Thanks ak1309. Your response is quite helpful.

I have an offer from a contractor. I am bit sceptical about the same as it is on contractors payroll and not on company's.

Although the offer is good, but I am only apprehensive about this being an off-roll position.

I am being told that these days due to localization (emiratization) and to reduce costs & head count, outsourcing is a norm. Is it correct?

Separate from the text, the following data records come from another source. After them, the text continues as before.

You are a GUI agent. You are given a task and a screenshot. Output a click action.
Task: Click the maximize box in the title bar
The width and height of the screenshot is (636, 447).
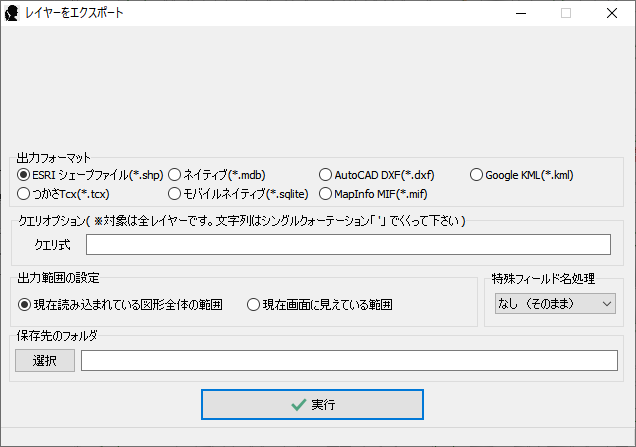coord(566,14)
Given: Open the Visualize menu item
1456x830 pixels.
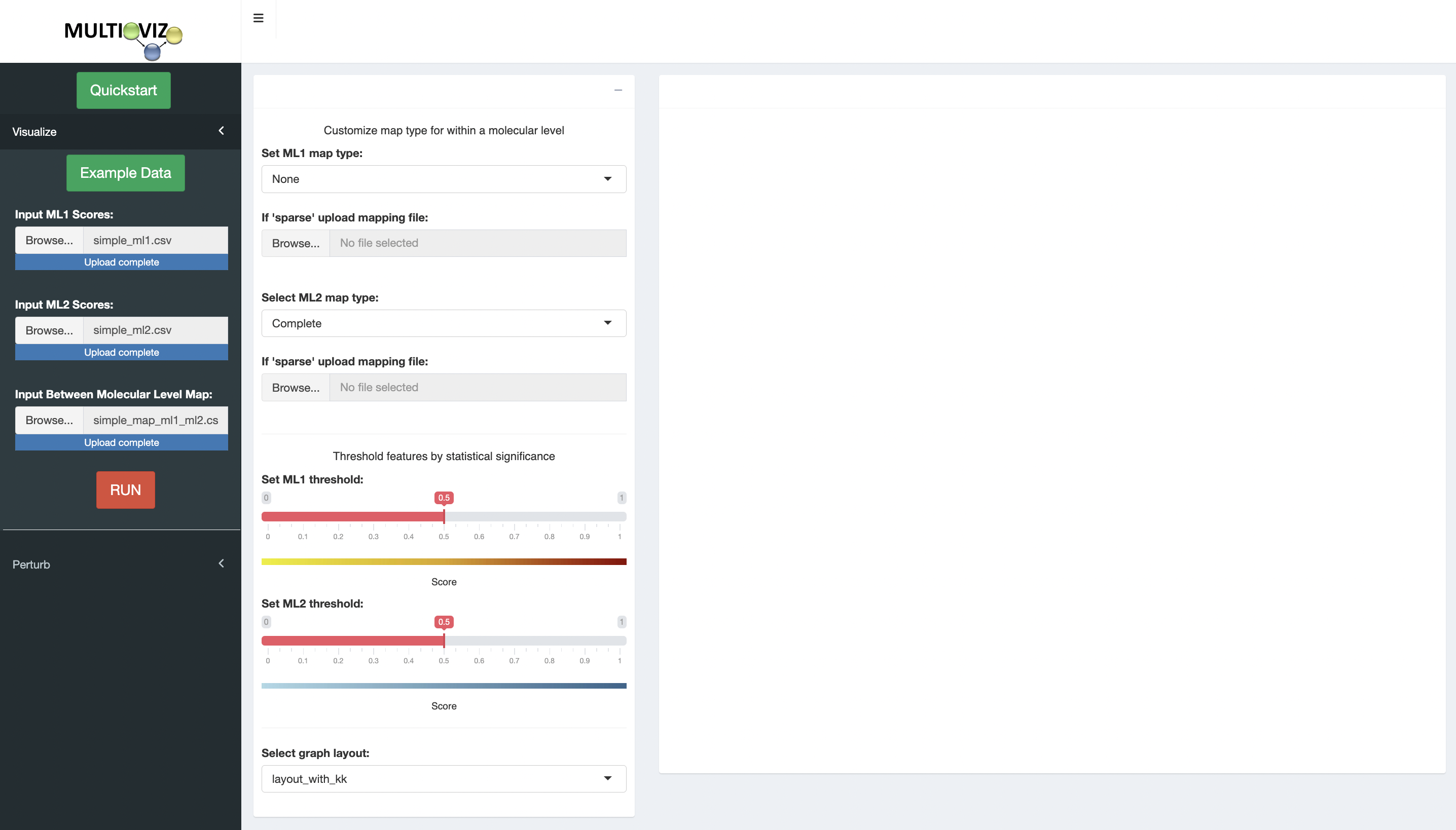Looking at the screenshot, I should [x=34, y=132].
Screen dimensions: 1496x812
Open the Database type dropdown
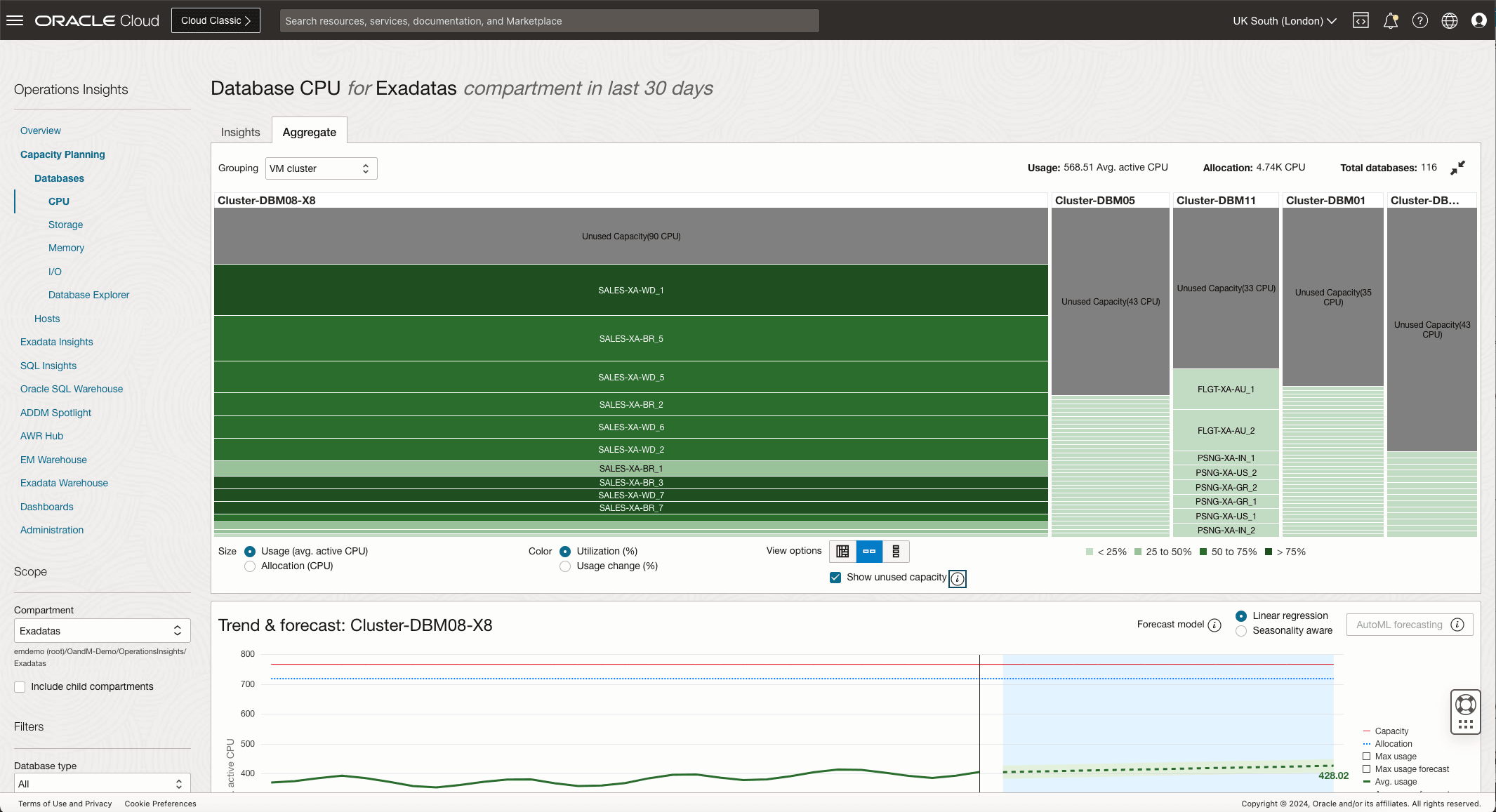102,783
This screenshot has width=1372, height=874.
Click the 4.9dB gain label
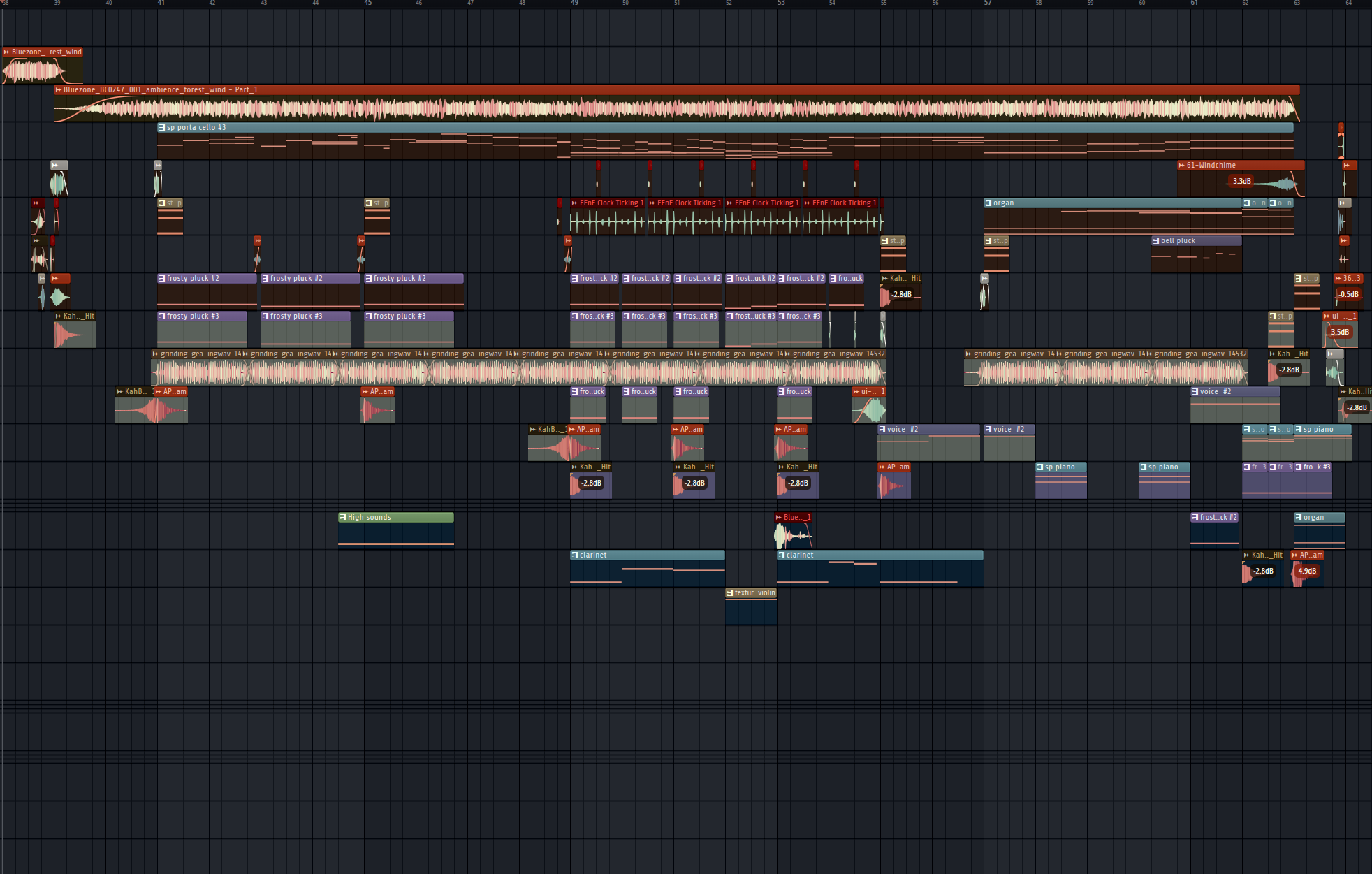click(1307, 571)
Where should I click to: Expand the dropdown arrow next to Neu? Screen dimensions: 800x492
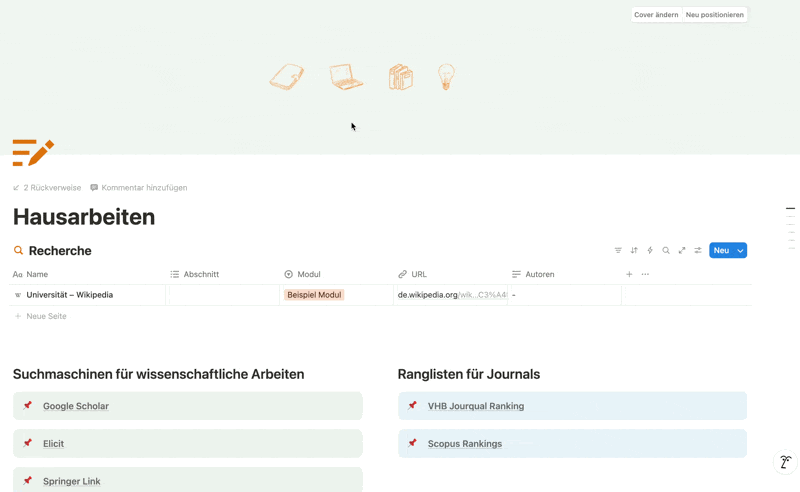741,251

What are the chances that the company after a while(say an year or 2) will absorb the employee and have a direct contract with him.


----------



## ak1309 (Aug 12, 2013)

torch_bearer said:


> Thanks ak1309. Your response is quite helpful.
> 
> I have an offer from a contractor. I am bit sceptical about the same as it is on contractors payroll and not on company's.
> 
> ...


If you like the offer then take it. Get your foot in and get absorbed on the payroll. Is this for a financial institution and is it multinational if yes then for sure. Your understanding is right about emiratizatiom and why a lot of outsourcing companies are favoured. My first job 7 Yeats back was with a multinational bank where I worked for a year and was offered on the bank's payroll. I however left banking and branched onto a separate financial services arm lol sucker! Get that UAE work ex and start shopping if they don't offer you a permanent roll after a year. It's Middle East people are here for money and good life


----------



## torch_bearer (Oct 1, 2013)

Thanks for your advice. It is for a multi-national telecommunication firm. I am going ahead with accepting the offer believing that there would be fair change of moving to co mpany payroll after an year or atleast renewal of this contract with contractor (this is 1 yr contract)


----------